Moreover, initiatives such as On Addressability are helping to bring household-level addressability to linear TV, as well as drive collaboration with partners across the industry that recognize the need for consistency of standards and operating protocols necessary to enable scale. In a similar vein of collaboration, OpenAP is improving the simplicity and scale of audience executions across both linear and digital video for major programmers, including Fox , Viacom , and NBCU.
- Simplicity: Solving for the challenges associated with inventory fragmentation and enabling sophisticated, audience-based executions set a solid foundation. In parallel, however, we need to simplify the ability to buy and sell at scale. This means everything from creating more direct connections between core supply-side and demand-side advertising software, both linear and digital, to improving workflow automation and the use of software to make it easier for new advertisers — for example, direct-to-consumer brands — to reach their audience on television.
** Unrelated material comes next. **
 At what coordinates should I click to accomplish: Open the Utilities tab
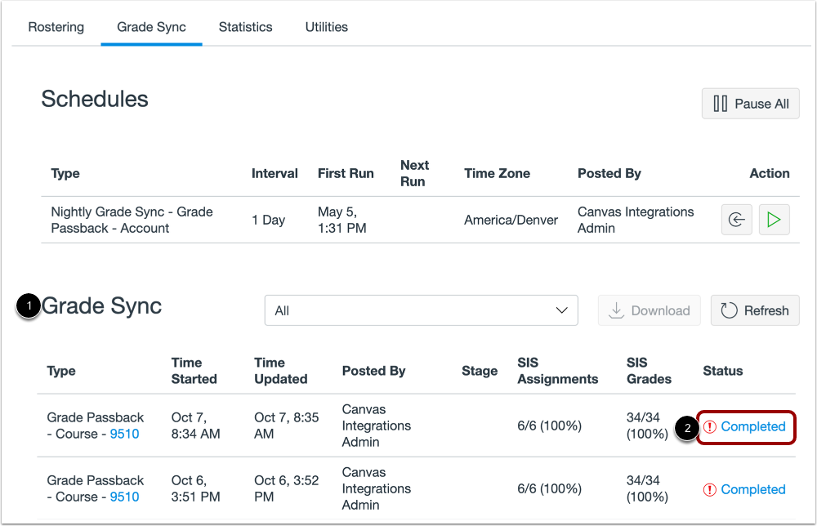pos(326,26)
Initiatives such as the enhancements within the Strata platform — announced earlier this year to bring additional automation to local TV advertisers and broadcasters — and Comcast Spotlight's launch of a self-serve platform for local advertisers are good examples within our company of progress on this front. If buying and selling across screens is hard, buyers will default to where it's easier. The digital platform companies have excelled here; TV must do the same.
Advancements in solving for the three pillars of scale, sophistication, and simplicity are helping to chart a course toward the full convergence of TV and digital video. But solving for the other convergent path — that of direct and programmatically sold inventory — is essential to removing another source of friction: the technology and workflow silos that exist between sales channels.
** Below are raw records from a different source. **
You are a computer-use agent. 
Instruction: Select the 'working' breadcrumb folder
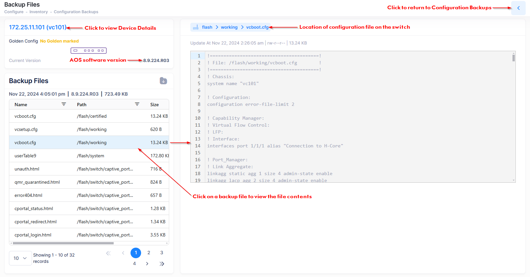coord(229,27)
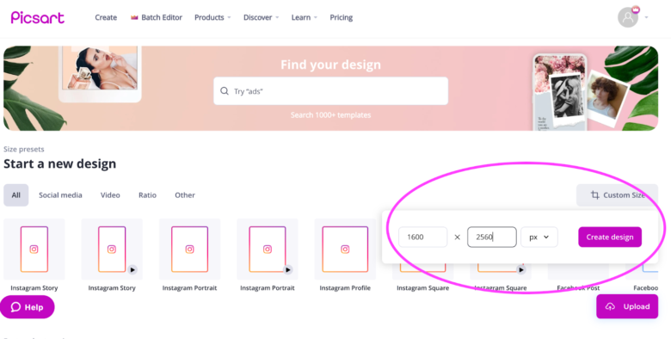Select the Ratio filter tab

tap(147, 195)
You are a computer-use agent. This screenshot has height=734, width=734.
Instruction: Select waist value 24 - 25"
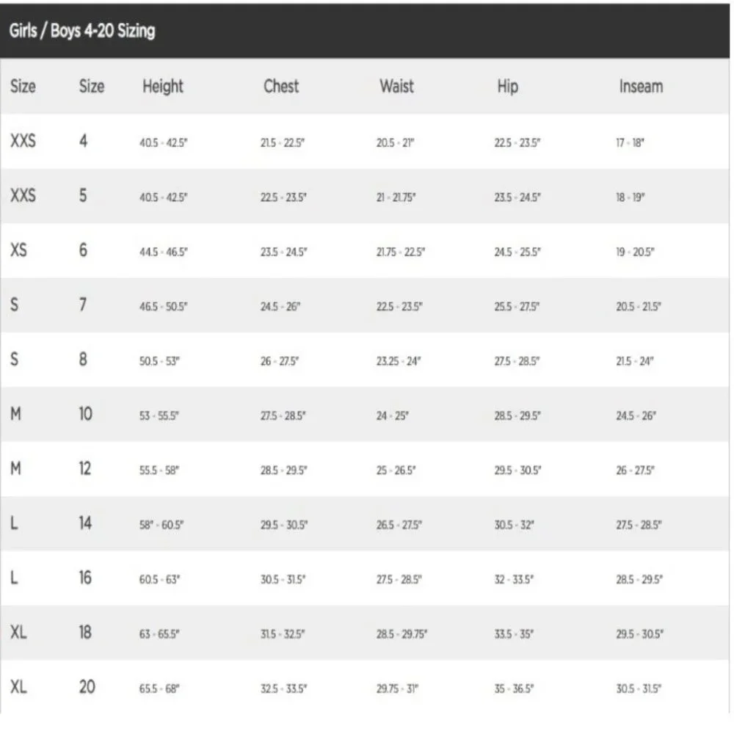click(x=392, y=415)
Our sell-side clients recognize the opportunity to maximize yield by enabling their direct-sold business to compete with demand, executed through programmatic pipes, all while ensuring the necessary controls, transparency, and television-level compliance. This means unifying decisioning between direct-sold and programmatic natively in the ad server, solving not only for digital video executions, but also setting the technology foundation for linear in the future. We are already seeing positive results on unified ad management, including our work with A&E , among other pilot clients, and remain focused on programmatic solutions that solve for the unique nature of premium video.
Our mission since day one has been enabling unified advertising management across all screens and all sales channels. It's still our mission today. As an industry, we are collectively solving hard problems that have not existed before. While we sit at a crossroads, we have a genuine opportunity to create a healthy, balanced video ecosystem that benefits all constituents.
The path ahead is not easy, but we need to keep moving forward. We need to focus on rapid, iterative progress — versus perfection — and deeper industry collaboration, making the platform of television scaled, sophisticated, and simple to buy.